The lyricist Carl Sigman, who died on September 26th aged 91, would have deserved his place in music history for one song alone - Pennsylvania 6-5000. That first hit took its title from the telephone number of New York's Hotel Pennsylvania, and was recorded by Glenn Miller at the end of the 1930s. When it featured in the 1954 film, The Glenn Miller Story, it became a folk memory for a generation that loved seeing James Stewart on the phone to June Allyson.
Carl Sigman's All In The Game was a hit twice for Tommy Edwards, in 1951 and 1958; a success for Cliff Richard in the 1960s, and also for the Four Tops. In 1953, he provided lyrics for Robert Maxwell's Ebb Tide, and, soon afterwards, wrote the "riding through the glen" theme for the British television series Robin Hood. In 1970, he penned the theme song for the film, Love Story.
Carl Sigman was a man of many styles, who also managed to coin phrases that became part of everyday language. "Enjoy yourself," he said in the 1950 song, "it's later than you think." It served as the message on his own answering machine.

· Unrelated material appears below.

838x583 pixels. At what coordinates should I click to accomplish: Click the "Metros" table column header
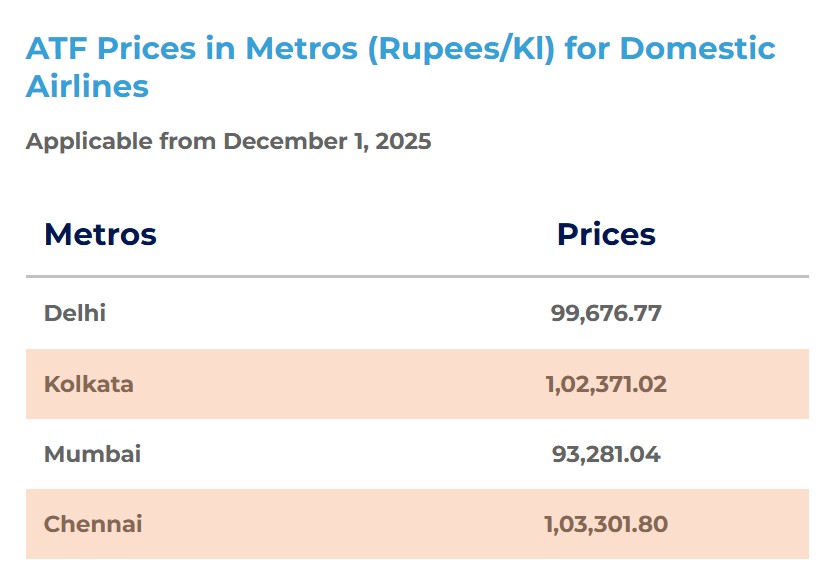click(100, 234)

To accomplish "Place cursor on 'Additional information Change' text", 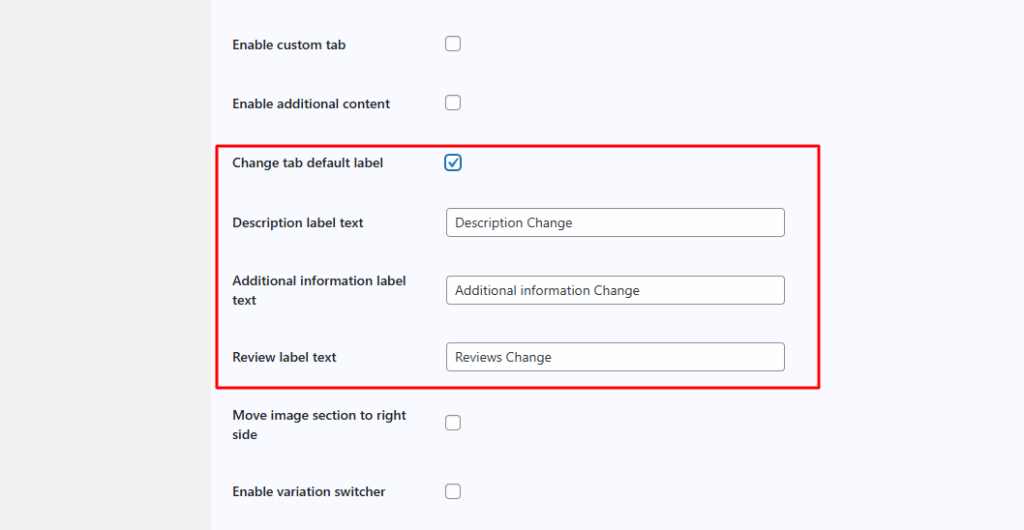I will pyautogui.click(x=547, y=290).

Carl Sigman was born into a Jewish-American family in Brooklyn and studied law at New York University. He practised for a year, but loathed the profession, possibly because court speeches were so formal. He was a spontaneous writer, always striving "to make conversational lyrics" from phrases people used on the phone, in the kitchen or across the dinner table.
While still a lawyer, he worked as a typist and a piano teacher, always trying to find time to go to the Brill Building, a popular haunt of songwriters. His successes included The All-American Soldier, which became the official, second World War song of the US 82nd Airborne Division. He earned a $25 war bond for his trouble - having already won a bronze star as a member of an army glider crew in Europe.
For the 1947 Broadway musical, Angel In The Wings, he produced Bongo, Bongo, Bongo, also known as Civilisation, a huge hit for Danny Kaye and the Andrews Sisters, as well as for Louis Prima. It was while listening to Prima cutting that disc that he met his future wife, Terry, then working for the singer and bandleader.
He occasionally wrote his own music, frequently adapting foreign songs. He did not, however, translate the lyrics, because he thought "the accents and metre are different". Among the adaptations was the French ballad Et Maintenant, which became the mid-1960s Frank Sinatra and Shirley Bassey hit What Now, My Love.
Several of his themes, not originally written for screen, surfaced frequently on film. It's All In The Game featured in the 1982 movie Diner, in Losin' It (1983) and in October Sky (1999).
Carl Sigman is survived by his wife and three sons.